Text section:

That McConnell decided to ride along with Biden to the event in Covington, Kentucky, in the Beast, the armored presidential limo, put a punctuation mark on the message of normalcy the two leaders were hoping to send as House Republicans struggled to elect a speaker. The chaos has derailed the ambitions of Rep. Kevin McCarthy (R-Calif.) and the formation of the 118th Congress.

The conservative revolt against McCarthy, who has been the GOP House leader, is historic: The lower chamber hasn’t needed more than one ballot to elect a speaker since December 1923. Though, in 1855, the process took 133 ballots and two months to sort out.

Prior to leaving for Kentucky on Wednesday, Biden weighed in by calling the GOP’s predicament “a little embarrassing.”

“How do you think this looks to the rest of the world?” the president asked as he left the White House.

President Joe Biden speaks about the bipartisan infrastructure law in Covington, Kentucky, in front of the Brent Spence Bridge on Wednesday.
President Joe Biden speaks about the bipartisan infrastructure law in Covington, Kentucky, in front of the Brent Spence Bridge on Wednesday.

President Joe Biden speaks about the bipartisan infrastructure law in Covington, Kentucky, in front of the Brent Spence Bridge on Wednesday.

In Kentucky, Biden touted new federal funding that includes an overhaul and expansion of the Brent Spence Bridge, a major freight bottleneck that connects Cincinnati, Ohio, and Covington, Kentucky. The $1.6 billion in funding was made available through the passage of the Infrastructure Investment and Jobs Act, the trillion-dollar law that wouldn’t be possible without McConnell and other Senate Republicans who supported it.

“It wouldn’t have happened without your hand. It just wouldn’t have gotten done and I have to thank you for that,” Biden said to McConnell.

“We don’t agree on everything. In fact, we disagree on a lot of things, but here’s what matters: He’s a man of his word,” he added of the senator. “He’s willing to find common ground to get things done for the country.”

McConnell wasn’t the only Republican in attendance on Wednesday. Ohio Gov. Mike DeWine (R) and recently retired Sen. Rob Portman (R-Ohio), who voted for the infrastructure law, were also present.

Kentucky Gov. Andy Beshear (D) also praised Biden for helping make the funding a reality.

“Multiple presidents have promised a companion bridge [to the Brent Spence], and this president delivered,” Beshear said of efforts to expand the bridge.

Wednesday’s joy ride with McConnell is a bit of vindication for Biden, who predicted as a presidential candidate that congressional Republicans would have an “epiphany” and work with Democrats once Donald Trump was no longer president. In addition to the infrastructure law, Congress approved several bipartisan measures in the past two years, including a gun safety overhaul, domestic semiconductor investments, and new health care for veterans.

Task: Please say which two cities the Brent Spence Bridge connects, according to the article on Biden's Kentucky visit.

Information provided:
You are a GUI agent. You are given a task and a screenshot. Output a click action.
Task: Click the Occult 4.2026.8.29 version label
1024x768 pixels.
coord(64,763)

The completed task: Cincinnati, Ohio, and Covington, Kentucky.